Toxoplasma gondii subsp. isolation

2.5. T. gondii isolation and genotyping

Tissues for parasite isolation were collected from the necropsied gulls that tested positive for anti- T. gondii antibodies. Brains and cardiac muscles were prepared and inoculated intraperitoneally to three female Swiss mice (Mus musculus) following the procedure described in Mercier et al. (2010). Given the low parasitic burden found in the tissues of most T. gondii hosts, mouse bioassay was necessary for an upstream amplification of parasitic burden to reach the sensitivity thresholds of most genotyping techniques. Considering the risk of bacterial proliferation due to the sampling conditions and the decomposition state of the gull samples, those were treated with an antibiotic solution (1000 U/ml penicillin and 100 μg streptomycin/ml in saline solution) before inoculation.
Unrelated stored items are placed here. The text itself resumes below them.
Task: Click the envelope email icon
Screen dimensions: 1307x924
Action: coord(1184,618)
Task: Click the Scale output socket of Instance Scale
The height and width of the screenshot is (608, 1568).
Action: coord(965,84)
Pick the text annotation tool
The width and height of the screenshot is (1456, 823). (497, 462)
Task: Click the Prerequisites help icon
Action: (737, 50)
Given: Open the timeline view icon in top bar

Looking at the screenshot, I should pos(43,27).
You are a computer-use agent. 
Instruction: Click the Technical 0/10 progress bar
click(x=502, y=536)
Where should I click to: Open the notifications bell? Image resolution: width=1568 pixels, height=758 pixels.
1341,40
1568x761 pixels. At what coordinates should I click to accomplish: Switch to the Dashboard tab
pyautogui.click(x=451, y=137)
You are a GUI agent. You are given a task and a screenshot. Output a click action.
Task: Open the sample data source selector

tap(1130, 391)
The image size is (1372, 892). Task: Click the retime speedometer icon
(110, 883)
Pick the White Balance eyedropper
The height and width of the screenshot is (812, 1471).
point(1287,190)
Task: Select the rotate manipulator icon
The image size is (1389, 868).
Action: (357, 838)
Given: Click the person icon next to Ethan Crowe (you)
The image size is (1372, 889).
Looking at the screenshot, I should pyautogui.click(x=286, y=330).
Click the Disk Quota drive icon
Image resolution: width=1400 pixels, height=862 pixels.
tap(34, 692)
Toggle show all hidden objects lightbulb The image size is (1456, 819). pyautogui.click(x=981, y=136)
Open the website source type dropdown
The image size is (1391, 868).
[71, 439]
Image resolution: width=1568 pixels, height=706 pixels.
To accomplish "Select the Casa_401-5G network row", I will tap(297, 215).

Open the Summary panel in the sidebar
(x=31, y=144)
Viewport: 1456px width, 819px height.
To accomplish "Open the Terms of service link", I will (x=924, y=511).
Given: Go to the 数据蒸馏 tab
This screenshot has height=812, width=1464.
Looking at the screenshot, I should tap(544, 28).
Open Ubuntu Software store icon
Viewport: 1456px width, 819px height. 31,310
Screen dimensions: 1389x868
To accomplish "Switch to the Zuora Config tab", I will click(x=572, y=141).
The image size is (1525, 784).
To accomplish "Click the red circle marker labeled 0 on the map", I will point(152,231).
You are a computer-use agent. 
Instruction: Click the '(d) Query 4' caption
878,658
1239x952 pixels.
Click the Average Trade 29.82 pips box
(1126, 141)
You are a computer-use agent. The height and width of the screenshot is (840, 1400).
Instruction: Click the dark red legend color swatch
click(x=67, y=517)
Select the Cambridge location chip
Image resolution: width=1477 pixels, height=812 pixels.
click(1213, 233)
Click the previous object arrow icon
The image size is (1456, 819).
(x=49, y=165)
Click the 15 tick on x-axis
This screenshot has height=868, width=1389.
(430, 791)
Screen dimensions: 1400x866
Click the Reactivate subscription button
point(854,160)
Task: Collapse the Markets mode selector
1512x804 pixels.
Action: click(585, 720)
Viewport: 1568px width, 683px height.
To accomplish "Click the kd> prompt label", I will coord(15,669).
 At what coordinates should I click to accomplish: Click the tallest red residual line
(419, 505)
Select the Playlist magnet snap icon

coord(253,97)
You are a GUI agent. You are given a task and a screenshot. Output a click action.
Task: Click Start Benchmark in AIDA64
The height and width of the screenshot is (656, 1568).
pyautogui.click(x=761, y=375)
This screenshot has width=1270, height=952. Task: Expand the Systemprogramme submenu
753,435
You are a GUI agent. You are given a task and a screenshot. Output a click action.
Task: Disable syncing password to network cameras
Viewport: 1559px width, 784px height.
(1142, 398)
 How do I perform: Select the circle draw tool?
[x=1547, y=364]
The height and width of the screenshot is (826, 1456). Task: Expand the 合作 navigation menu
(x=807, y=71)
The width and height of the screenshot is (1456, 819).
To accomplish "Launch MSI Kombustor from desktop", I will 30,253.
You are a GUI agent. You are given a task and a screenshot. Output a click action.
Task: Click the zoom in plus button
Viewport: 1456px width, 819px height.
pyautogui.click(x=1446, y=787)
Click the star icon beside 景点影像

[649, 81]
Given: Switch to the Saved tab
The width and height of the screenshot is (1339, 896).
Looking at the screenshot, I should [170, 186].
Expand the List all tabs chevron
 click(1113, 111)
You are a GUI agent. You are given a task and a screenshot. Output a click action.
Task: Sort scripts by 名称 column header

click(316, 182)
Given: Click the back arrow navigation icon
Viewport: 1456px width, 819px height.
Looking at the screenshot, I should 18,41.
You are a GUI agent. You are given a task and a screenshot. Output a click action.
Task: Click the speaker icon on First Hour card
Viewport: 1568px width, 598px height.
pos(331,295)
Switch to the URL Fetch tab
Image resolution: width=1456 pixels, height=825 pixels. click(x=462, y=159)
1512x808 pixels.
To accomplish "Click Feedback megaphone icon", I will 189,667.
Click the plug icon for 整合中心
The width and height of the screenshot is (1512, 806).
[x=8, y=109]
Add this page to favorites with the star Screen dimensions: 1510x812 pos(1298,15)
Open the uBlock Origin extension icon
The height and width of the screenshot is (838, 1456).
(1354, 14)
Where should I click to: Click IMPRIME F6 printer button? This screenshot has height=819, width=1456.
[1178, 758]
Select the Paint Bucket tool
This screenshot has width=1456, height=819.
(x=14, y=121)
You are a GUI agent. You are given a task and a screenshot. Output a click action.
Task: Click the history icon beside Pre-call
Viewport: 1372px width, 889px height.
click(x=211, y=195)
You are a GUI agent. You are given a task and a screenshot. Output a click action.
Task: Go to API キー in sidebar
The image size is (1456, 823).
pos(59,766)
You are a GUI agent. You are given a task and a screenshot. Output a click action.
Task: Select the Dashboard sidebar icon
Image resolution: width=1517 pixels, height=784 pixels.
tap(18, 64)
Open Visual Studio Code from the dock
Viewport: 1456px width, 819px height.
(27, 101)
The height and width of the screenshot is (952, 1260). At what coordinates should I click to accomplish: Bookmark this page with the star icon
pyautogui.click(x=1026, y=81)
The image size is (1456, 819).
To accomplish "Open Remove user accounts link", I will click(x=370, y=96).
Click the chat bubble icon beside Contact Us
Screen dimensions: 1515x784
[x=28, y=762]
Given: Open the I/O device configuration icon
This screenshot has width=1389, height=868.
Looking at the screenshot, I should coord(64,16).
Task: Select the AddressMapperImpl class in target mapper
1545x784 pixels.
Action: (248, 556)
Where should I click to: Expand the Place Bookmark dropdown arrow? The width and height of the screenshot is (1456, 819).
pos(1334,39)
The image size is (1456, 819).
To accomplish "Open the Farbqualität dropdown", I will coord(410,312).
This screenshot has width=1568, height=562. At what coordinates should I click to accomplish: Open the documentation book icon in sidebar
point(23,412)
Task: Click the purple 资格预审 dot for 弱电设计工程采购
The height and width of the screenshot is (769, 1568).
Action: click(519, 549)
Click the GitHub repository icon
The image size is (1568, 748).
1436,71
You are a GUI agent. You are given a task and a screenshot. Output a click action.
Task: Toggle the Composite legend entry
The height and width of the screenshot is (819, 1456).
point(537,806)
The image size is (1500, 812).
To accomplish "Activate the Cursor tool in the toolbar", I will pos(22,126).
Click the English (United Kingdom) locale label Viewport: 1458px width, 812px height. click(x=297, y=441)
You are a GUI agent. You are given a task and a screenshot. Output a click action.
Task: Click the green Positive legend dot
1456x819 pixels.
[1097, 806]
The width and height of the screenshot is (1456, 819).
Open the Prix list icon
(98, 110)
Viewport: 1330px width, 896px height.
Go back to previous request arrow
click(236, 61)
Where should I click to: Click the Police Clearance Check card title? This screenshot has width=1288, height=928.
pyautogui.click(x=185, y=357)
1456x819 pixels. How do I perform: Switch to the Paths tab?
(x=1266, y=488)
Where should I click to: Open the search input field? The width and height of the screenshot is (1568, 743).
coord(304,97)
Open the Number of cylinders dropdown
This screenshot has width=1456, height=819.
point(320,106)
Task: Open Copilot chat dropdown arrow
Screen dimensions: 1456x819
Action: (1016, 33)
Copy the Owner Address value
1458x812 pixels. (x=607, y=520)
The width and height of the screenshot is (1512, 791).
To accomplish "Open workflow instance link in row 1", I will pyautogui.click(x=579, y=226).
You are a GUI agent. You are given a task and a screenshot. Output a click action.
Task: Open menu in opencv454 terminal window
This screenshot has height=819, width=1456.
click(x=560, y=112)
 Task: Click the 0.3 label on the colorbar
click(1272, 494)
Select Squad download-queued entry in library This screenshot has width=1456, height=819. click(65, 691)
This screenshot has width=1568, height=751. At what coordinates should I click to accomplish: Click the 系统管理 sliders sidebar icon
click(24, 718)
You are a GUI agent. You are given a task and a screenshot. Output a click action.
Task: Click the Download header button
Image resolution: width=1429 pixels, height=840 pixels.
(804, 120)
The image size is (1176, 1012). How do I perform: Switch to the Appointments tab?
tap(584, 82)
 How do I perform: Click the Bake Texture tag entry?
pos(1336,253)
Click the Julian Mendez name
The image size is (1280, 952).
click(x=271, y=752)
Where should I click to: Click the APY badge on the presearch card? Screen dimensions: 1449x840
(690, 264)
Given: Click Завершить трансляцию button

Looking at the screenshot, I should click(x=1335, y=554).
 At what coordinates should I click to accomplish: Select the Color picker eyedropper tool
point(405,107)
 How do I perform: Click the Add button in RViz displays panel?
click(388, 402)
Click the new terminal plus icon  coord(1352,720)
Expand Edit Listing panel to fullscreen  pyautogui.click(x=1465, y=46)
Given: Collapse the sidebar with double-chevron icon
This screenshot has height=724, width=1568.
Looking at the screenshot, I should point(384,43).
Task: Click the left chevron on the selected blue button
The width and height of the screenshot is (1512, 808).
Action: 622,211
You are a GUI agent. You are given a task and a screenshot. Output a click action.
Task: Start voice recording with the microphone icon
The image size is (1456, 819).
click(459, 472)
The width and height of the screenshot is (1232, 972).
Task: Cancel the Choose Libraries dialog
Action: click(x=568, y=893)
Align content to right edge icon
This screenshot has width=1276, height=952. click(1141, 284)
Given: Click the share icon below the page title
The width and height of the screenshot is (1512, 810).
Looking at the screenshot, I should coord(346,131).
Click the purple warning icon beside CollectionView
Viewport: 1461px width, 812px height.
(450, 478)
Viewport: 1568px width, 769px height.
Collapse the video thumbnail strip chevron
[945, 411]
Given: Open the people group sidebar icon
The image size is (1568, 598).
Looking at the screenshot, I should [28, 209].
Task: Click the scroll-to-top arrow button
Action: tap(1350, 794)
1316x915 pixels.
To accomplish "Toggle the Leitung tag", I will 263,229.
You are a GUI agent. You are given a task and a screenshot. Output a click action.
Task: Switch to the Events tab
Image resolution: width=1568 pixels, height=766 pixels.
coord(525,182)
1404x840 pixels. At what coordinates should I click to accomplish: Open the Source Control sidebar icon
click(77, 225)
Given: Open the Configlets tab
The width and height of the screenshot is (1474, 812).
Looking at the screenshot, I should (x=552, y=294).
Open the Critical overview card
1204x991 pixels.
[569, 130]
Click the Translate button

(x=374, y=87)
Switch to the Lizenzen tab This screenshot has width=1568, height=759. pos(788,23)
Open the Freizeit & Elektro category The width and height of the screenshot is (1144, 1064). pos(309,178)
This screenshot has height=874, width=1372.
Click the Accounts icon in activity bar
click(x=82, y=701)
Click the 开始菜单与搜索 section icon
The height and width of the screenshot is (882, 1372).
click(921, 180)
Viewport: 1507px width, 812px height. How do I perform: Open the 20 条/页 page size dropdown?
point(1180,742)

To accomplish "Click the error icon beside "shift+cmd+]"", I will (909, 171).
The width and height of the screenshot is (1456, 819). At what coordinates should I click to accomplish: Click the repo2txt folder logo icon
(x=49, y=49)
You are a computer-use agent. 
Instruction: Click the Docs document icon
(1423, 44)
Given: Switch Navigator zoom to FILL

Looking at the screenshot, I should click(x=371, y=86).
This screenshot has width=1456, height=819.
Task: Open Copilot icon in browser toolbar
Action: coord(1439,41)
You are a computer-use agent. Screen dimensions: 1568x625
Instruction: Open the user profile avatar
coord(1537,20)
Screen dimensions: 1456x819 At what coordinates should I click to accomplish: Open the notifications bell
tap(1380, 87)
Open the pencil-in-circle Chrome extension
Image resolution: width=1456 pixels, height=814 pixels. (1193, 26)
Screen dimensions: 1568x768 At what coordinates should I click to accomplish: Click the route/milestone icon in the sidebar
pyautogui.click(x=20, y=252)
A 200 μl aliquot of the gull brain and heart preparations was also used for DNA extraction using the QIAamp ª DNA MiniKit (Qiagen, France) and quantification of T. gondii by real-time PCR targeting the T. gondii 529 bp repetitive element as previously described (Homan et al., 2000). The mice were monitored daily and all surviving mice were euthanized at four weeks post-inoculation. Brain from the MAT-positive mice were screened for cysts by microscopic examination. Live parasites were cryopreserved until analysed. DNA from 200 μl of mouse brain tissue was extracted and T. gondii isolates were genotyped using the length polymorphism of 15 multilocus microsatellite markers located on 11 different chromosomes in a multiplex PCR assays as detailed in Ajzenberg et al. (2010). All experimental procedures in mice were conducted according to European guidelines for animal care (‘‘Journal Officiel des Communautés Européennes’’, L358, December 18, 1986) and approved by the Regional Ethics Committee Limousin (Registration Number: CREEAL 3-07-2012).